Go has support for unix sockets via the net.Dial() and net.Listen() calls. However this lacks higher level wrappers that provide:

  • Authentication/Security
  • Chunking
  • Message streaming
  • RPCs

As such I am releasing a set of packages to provide these on Linux/OSX systems.

TLDR

  • Packages to do IPC via unix sockets made easy
    • Raw sockets support
    • Chunking support
    • Streaming support (Protocol Buffers/JSON)
    • RPC support (Protocol Buffers/JSON)
    • Support OSX/Linux
    • Provides authentication
  • Benchmarked proto RPC client/server against gRPC
    • Faster in most cases
    • Way less allocations
  • Find here: https://github.com/johnsiilver/golib/tree/master/ipc/uds

Table of Contents

  1. IPC Choices
  2. Examples
    a. Raw Stream
    b. Bi-Directionaly Streaming with JSON
    c. RPCs with Protocol Buffers
  3. Benchmarks

IPC Choices

There are a few flavors of IPC that a user can choose from:

  • Unix Domain Sockets
  • Various Message Queuing (like SystemV message queues)
  • Shared memory (shm)
  • Using the IP stack on loopbacks
  • ...

For the highest speeds, I'd recommend a message queue. There are not a lot of benchmarks for these in recent years I could find, but all of the ones around 10 years ago point to shared memory being the fastest (by a large margin), message queues next, unix sockets and finally IP on loopback.

shm is painful to use and I have shied away from it. While I was working at Google, I would see notes in major packages about possibly using shm in the future. I noticed that never happened in any of those packages and I'm guessing it wasn't necessary and it was painful to implement. Maybe I just haven't found the best wrapper for shm yet, but using it always looks like "YIKES".

Message Queues come in different flavors, but don't seem to have ubiquitous support. Linux and most BSDs provides sysv queues, but OSX and Windows doesn't. If speed is paramount and you are on supported systems, maybe message queues are the way to go.
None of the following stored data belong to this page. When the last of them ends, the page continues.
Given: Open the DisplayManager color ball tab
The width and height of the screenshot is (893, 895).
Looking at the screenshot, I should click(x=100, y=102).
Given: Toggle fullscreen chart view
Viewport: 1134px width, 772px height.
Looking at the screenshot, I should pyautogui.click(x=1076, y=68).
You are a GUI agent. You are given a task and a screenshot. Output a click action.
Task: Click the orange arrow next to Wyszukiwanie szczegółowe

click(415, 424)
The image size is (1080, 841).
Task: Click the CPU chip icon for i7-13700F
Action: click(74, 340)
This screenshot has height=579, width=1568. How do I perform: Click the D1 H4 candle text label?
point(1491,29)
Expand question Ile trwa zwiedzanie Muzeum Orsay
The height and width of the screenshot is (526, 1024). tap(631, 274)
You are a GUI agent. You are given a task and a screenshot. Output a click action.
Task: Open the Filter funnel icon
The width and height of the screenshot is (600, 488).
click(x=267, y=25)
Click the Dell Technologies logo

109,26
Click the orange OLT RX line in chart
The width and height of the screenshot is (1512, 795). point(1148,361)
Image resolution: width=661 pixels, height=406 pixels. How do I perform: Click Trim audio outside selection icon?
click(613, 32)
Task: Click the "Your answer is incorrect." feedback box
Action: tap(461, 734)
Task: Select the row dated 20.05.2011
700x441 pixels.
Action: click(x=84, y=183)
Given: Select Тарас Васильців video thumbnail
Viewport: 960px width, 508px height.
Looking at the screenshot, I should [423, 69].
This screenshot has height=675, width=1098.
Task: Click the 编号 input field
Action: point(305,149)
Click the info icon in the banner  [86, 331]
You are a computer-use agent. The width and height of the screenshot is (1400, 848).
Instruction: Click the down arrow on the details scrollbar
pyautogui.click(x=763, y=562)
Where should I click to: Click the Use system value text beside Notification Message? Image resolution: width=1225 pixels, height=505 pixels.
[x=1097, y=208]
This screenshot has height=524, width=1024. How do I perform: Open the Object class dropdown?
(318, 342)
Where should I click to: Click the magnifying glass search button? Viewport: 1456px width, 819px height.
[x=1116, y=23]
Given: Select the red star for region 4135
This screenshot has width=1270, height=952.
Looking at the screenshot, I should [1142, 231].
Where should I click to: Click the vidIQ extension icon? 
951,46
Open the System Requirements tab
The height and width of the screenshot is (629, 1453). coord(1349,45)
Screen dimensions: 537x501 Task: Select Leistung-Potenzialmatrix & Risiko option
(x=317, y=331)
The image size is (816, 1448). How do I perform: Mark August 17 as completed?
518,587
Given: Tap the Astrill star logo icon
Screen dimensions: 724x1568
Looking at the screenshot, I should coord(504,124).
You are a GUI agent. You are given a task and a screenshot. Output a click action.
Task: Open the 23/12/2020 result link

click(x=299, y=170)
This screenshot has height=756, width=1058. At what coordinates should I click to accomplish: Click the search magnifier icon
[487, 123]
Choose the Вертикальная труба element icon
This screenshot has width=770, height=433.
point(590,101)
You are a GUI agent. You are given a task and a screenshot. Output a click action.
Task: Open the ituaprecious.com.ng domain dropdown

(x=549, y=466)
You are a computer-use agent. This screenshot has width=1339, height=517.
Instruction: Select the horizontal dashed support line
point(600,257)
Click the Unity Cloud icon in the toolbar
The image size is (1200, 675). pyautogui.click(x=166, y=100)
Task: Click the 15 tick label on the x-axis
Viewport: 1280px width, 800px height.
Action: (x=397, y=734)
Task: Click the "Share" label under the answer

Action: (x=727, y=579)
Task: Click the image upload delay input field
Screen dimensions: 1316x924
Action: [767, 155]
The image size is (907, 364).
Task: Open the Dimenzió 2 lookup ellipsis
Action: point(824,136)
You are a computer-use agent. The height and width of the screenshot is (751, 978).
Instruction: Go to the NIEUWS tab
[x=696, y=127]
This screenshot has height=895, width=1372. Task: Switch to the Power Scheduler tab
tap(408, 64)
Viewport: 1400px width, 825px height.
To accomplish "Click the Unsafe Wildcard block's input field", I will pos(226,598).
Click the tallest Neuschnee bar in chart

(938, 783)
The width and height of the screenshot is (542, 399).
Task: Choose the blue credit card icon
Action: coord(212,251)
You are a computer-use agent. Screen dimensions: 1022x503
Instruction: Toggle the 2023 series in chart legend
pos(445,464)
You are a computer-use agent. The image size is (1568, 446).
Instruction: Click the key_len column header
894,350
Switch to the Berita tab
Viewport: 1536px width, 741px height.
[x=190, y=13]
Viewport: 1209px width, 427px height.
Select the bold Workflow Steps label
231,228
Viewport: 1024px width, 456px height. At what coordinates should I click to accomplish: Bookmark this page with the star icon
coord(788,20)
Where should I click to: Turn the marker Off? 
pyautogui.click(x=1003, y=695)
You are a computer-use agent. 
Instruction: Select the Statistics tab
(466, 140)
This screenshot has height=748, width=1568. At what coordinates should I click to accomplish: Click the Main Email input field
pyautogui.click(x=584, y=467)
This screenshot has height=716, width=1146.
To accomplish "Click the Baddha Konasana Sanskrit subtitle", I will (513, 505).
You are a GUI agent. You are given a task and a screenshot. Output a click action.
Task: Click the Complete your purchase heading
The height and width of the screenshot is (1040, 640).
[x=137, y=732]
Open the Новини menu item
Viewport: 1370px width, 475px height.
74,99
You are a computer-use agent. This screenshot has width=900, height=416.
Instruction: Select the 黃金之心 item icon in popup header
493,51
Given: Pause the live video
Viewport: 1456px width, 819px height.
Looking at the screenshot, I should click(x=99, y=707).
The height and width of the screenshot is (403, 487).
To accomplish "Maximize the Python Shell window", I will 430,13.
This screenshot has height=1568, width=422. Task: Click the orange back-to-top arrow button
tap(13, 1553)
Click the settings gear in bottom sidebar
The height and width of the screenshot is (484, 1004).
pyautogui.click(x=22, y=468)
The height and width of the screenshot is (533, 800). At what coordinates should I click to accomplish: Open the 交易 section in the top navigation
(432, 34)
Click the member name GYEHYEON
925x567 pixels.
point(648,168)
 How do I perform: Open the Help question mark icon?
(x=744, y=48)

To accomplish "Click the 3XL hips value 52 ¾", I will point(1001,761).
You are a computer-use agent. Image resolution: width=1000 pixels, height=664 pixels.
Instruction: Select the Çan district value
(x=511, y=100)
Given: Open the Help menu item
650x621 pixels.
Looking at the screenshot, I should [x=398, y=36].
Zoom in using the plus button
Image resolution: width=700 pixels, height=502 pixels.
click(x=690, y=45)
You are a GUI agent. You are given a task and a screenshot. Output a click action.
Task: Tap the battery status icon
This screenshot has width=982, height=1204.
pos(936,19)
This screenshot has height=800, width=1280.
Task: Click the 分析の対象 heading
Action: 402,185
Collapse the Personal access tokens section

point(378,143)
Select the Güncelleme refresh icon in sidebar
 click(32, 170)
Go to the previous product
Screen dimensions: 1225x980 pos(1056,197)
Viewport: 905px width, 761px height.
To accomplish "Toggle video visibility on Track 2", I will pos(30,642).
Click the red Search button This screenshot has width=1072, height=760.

Unix sockets work on all OSs (though not all features are shared) and are faster than the IP stack. In addition, with some local knowledge you can pull authentication information from connections in addition to file rights for security. With IP, you must deal with this on your own.

If unix sockets are fast enough for your internal processing and you are using Linux/OSX, this package is for you (I may add support for BSD and Windows).

Examples

Using the raw stream

Package: github.com/johnsiilver/golib/tree/master/ipc/uds
Example: github.com/johnsiilver/golib/tree/master/ipc/uds/example

Use the raw stream if you want to implement your own io where you just need io.ReadWriteCloser types. This is probably most helpful when forwarding content you aren't reasoning about. Most users will at least want to use the higher level chunking on top of this package.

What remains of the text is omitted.